La climatización consiste en crear unas condiciones adecuadas para el bienestar de las personas de temperatura, humedad y limpieza del aire en un espacio habitado y comprende tres aspectos fundamentales: ventilación, calefacción y refrigeración.

Sin embargo, hay veces que para alcanzar ese bienestar no se aplican criterios de eficiencia y sostenibilidad: ventanas que no cierran bien, calefacción o aire acondicionado puesto en temperaturas demasiado elevadas, instalaciones a las que no se aplica un correcto mantenimiento… todo ello incrementa el gasto energético y produce graves daños en el medio ambiente.

Por ello es importante seguir una serie de consejos para lograr la eficiencia en la climatización y optimizar el uso de las instalaciones. El primer paso, por supuesto, es contar con equipos eficientes, que favorezcan el ahorro energético. Pero por si solos estos equipos no pueden hacer mucho. Es necesario contar con un plan de control y regulación de las instalaciones, que marque cómo debe funcionar adecuadamente cada elemento. Sobre todo en edificios con un sistema de climatización integrado, donde cada propietario puede necesitar un consumo diferente de energía. Ahí es necesario un sistema de control que se adecue a las necesidades de confort de cada uno sin perder de vista la eficiencia energética.

Otro consejo a tener en cuenta es mantener en correcto estado los dispositivos. La limpieza de los filtros y el purgado de los radiadores son dos aspectos fundamentales para evitar un consumo innecesario de energía.

Para mantener una temperatura constante y evitar los grandes cambios de temperatura es importante contar con unos cerramientos adecuados. Por ejemplo, ventanas y puertas con cerramiento hermético en las viviendas y puertas automáticas en los edificios, ya que ayudarán a que las fugas de frío o calor sean menores.

La eficiencia en la climatización es fundamental para lograr un ahorro en la factura energética. Unos grados más o menos en la temperatura del aire acondicionado o de la calefacción pueden significar muchos euros más o menos en su factura.

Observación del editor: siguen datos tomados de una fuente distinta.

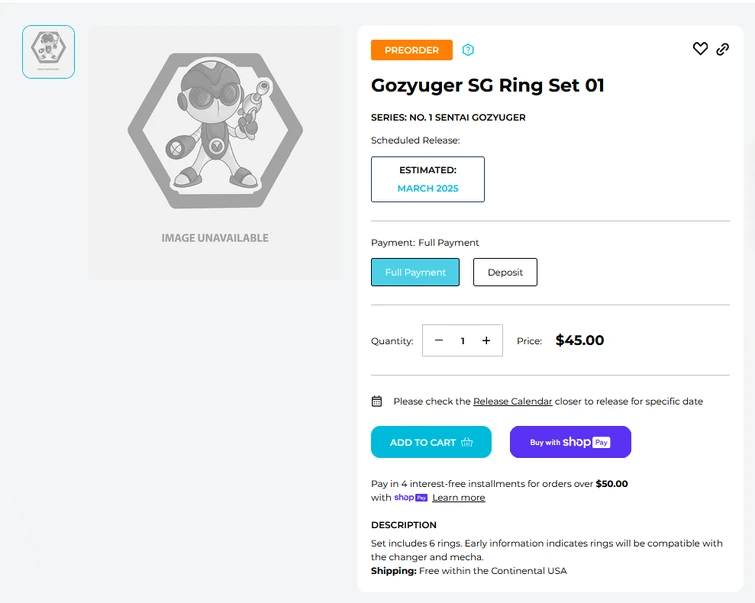
Task: Increase quantity with the plus button
Action: [x=486, y=341]
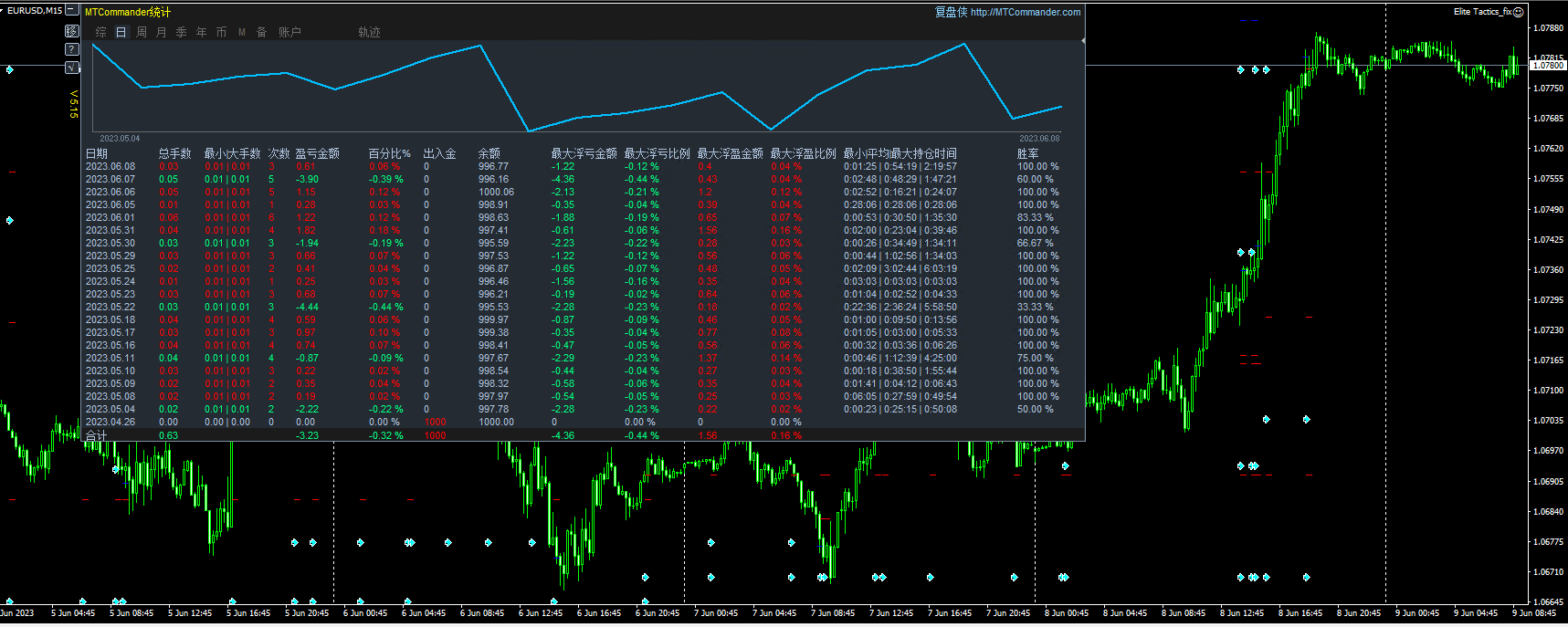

Y dentro de esa eficiencia es importante aprovechar los recursos naturales. Ventilar la casa en las horas más frescas del día, aprovechar la luz del sol para calentarla o usar cortinas y toldos para enfriarla o aislar adecuadamente muros y techos son algunas de las cosas que se pueden hacer.

El uso de recursos naturales también es importante para la sostenibilidad de la climatización. Si se utilizan energías renovables se puede reducir en un 30% el consumo energético de los edificios y las emisiones de CO2, según se ha demostrado en algunas experiencias. Y es que se están desarrollando diferentes tecnologías de climatización con renovables para lograr un ahorro en el consumo y reducir la inversión inicial que suponen estas instalaciones.

Además seguir estos consejos de sostenibilidad resulta beneficioso para la salud. Una calefacción o un aire acondicionado que funcione con más de diez grados de diferencia con el exterior puede provocar resfriados, rinitis, dolores de cabeza o neumonías. Y por ejemplo unos filtros que no se han limpiado pueden hacer que proliferen las bacterias.

Por todo ello es importante contar con un sistema de climatización que siga criterios de sostenibilidad y eficiencia. Su salud, su bolsillo y el medio ambiente lo agradecerán.